Your tasks:
A – In the forum post about the Ray out-of-memory error, what memory usage threshold did the node exceed?
B – Continue the forum post about the Ray out-of-memory error from the point where it stops.

Exercise text:

Also, how can I determine whether it is caused by embedding or download that results in out-of-memory (OOM)?
934] task_manager.cc:1103: Task attempt cf90ddcc5053e2b0ffffffffffffffffffffffff1d000000 failed with error OUT_OF_MEMORY Fail immediately? 0, status RpcError: RPC Error message: Socket closed; RPC Error details: , error info error_message: "Task was killed due to the node running low on memory.\nMemory on the node (IP: 10.37.0.15, ID: 1b797b43f6d9efdedccb1cbbf66476e406b7f02a346f6c2cd36ed178) where the task (task ID: 83bd384062cbf97561b3eeb1ceafd43e9041cd3c1d000000, name=Project-FanoutEvenSlices [Stage:3], pid=3887517, memory used=0.14GB) was running was 29.95GB / 31.10GB (0.962933), which exceeds the memory usage threshold of 0.95. Ray killed this worker (ID: 268fe69f8e65614f5b508252525a1777480635fc7e29199319d93ae4) because it was the most recently scheduled task; to see more information about memory usage on this node, use `ray logs raylet.out -ip 10.37.0.15`. To see the logs of the worker, use `ray logs worker-268fe69f8e65614f5b508252525a1777480635fc7e29199319d93ae4*out -ip 10.37.0.15. Top 10 memory users:\nPID\tMEM(GB)\tCOMMAND\n3886342\t4.38\tray::Project-FanoutEvenSlices [Stage:3]\n3886343\t4.13\tray::Project-FanoutEvenSlices [Stage:3]\n3884935\t3.68\tray::Project-FanoutEvenSlices [Stage:3]\n3544418\t1.65\t/root/.vscode-server/bin/3b889b090b5ad5793f524b5d1d39fda662b96a2a/node /root/.vscode-server/extensio...\n3886341\t0.77\tray::Project-FanoutEvenSlices [Stage:3]\n3885352\t0.75\tray::IDLE_SpillWorker\n3887207\t0.52\tray::Project-FanoutEvenSlices [Stage:3]\n3885841\t0.40\tpython test_daft.py\n3750462\t0.37\tray::IDLE_SpillWorker\n3885989\t0.34\tray::DaftRayActor\nRefer to the documentation on how to address the out of memory issue: https://docs.ray.io/en/latest/ray-core/scheduling/ray-oom-prevention.html. Consider provisioning more memory on this node or reducing task parallelism by requesting more CPUs per task. To adjust the kill threshold, set the environment variable `RAY_memory_usage_threshold` when starting Ray. To disable worker killing, set the environment variable `RAY_memory_monitor_refresh_ms` to zero."

Data excerpts:
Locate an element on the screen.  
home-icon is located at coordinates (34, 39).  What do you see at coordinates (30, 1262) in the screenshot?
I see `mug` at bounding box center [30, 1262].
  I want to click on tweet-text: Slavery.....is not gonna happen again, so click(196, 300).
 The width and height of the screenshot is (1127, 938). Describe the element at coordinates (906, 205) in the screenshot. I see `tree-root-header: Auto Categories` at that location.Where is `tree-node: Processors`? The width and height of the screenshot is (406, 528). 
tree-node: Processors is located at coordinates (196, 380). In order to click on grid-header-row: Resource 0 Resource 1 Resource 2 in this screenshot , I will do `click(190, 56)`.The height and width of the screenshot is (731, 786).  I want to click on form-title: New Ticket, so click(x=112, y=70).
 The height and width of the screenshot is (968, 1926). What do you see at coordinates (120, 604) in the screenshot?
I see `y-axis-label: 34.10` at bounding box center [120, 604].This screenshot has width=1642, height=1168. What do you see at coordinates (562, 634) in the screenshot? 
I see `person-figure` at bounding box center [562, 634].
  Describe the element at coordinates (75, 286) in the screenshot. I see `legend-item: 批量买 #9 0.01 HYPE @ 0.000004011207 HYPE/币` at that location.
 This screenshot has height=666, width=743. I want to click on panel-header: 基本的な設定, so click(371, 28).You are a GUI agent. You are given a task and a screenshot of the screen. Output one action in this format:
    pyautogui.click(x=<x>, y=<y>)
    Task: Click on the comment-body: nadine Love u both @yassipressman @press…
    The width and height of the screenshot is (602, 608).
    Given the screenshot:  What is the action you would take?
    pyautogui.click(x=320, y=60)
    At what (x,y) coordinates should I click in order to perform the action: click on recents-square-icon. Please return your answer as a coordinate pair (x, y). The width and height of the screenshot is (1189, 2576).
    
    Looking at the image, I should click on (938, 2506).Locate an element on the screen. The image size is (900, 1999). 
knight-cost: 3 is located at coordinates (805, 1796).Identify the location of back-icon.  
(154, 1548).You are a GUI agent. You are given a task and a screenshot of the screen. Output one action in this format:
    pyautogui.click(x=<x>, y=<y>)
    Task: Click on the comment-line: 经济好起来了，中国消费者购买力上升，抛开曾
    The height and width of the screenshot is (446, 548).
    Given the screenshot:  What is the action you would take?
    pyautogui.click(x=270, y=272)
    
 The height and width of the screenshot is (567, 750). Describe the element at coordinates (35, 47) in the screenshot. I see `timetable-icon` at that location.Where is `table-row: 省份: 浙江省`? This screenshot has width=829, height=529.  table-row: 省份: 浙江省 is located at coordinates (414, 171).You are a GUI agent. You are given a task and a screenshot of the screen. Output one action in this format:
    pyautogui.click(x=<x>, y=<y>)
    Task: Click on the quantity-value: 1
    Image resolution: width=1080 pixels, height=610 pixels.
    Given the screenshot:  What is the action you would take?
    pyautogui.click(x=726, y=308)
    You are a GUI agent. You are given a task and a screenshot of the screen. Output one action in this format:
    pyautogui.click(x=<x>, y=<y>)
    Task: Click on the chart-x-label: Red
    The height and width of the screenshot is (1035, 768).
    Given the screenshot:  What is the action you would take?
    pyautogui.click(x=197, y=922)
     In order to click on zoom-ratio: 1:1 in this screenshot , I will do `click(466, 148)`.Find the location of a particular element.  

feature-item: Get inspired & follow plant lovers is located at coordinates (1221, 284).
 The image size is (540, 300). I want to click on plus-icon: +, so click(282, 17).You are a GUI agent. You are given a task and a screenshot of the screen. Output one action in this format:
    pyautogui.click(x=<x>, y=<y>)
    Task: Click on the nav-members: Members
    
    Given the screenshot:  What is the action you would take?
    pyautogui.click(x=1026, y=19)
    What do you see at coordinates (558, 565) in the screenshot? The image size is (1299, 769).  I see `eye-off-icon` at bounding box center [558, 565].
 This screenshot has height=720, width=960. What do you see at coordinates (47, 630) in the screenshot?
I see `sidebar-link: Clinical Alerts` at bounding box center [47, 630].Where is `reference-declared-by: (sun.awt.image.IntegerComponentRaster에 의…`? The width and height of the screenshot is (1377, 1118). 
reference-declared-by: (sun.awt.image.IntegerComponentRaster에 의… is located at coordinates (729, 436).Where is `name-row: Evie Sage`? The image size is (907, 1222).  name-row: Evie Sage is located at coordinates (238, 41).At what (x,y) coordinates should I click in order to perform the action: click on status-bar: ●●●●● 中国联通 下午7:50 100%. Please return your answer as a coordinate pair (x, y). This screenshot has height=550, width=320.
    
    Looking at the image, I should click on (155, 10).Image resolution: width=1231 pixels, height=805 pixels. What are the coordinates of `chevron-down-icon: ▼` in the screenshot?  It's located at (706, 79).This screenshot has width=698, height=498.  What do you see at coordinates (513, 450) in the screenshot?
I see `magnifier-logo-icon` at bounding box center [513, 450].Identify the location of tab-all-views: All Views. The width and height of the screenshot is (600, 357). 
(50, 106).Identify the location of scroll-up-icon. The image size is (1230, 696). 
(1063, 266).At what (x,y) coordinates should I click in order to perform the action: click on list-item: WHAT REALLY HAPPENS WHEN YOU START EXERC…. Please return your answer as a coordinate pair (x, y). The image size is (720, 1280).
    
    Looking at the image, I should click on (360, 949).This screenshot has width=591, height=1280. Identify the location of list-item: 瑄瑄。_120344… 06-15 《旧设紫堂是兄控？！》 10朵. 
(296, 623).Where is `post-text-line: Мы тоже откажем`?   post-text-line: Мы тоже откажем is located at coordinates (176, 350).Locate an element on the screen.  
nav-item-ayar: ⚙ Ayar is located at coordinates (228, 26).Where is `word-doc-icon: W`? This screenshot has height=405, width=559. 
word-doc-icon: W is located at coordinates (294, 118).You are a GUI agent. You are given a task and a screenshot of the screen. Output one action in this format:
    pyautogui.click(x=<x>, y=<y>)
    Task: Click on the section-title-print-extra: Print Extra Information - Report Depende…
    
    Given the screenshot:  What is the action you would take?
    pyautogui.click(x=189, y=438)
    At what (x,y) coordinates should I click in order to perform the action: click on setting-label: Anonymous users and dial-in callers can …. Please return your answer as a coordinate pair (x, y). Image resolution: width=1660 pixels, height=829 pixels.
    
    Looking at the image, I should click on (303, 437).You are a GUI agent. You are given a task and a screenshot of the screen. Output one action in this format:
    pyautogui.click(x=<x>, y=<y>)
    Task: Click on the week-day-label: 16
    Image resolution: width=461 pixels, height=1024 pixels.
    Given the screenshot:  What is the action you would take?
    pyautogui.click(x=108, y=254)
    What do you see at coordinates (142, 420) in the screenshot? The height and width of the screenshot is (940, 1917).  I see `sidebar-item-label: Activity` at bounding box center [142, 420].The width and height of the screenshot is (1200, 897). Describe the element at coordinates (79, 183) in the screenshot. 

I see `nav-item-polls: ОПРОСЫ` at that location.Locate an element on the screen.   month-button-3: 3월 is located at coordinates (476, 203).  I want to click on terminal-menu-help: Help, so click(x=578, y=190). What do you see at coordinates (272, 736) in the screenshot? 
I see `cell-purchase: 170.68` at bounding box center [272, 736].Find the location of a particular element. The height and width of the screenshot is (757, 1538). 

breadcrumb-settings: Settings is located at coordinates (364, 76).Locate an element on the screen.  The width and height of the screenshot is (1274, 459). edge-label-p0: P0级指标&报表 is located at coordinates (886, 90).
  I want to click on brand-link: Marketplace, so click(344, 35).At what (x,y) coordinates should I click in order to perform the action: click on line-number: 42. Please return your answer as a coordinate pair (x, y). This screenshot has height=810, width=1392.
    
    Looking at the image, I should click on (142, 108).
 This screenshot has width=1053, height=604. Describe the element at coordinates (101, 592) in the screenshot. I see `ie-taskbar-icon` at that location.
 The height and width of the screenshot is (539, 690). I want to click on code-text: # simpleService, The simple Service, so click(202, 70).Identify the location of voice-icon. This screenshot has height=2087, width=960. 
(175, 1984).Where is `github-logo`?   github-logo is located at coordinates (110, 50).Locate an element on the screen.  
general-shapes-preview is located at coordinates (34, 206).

Task-by-task outputs:
A – 0.95

B –
@colin-ho I checked the logs of ray. It seems that the out-of-memory (OOM) error occurred when I was using into_partition. I tried repartition and into_partition, but it seems that both will cause OOM. I don't know if there is a problem with my usage.
One way to find out is if you just did an into_partitions and then collect without any url download or UDFs. If that OOMs then it's a problem with using into_partitions, otherwise it's likely because of the download / embedding.
When ray kills a task because of high memory usage, it doesn't always kill the task with the highest memory usage. In your error message, it said Ray killed this worker (ID: 268fe69f8e65614f5b508252525a1777480635fc7e29199319d93ae4) because it was the most recently scheduled task.
But also in the error message, it says Task was killed due to the node running low on memory.\nMemory on the node (IP: 10.37.0.15, ID: 1b797b43f6d9efdedccb1cbbf66476e406b7f02a346f6c2cd36ed178) where the task (task ID: 83bd384062cbf97561b3eeb1ceafd43e9041cd3c1d000000, name=Project-FanoutEvenSlices [Stage:3], pid=3887517, memory used=0.14GB. The project-fanoutevenslices is the into_partitions step, and is only consuming 0.14 GB. it is likely that this step is not the one causing high memory usage, but it is the one killed by ray because it is the most recently scheduled task.
One more thing to note is that ray does automatic task retries, so it should be able to retry tasks if they are killed.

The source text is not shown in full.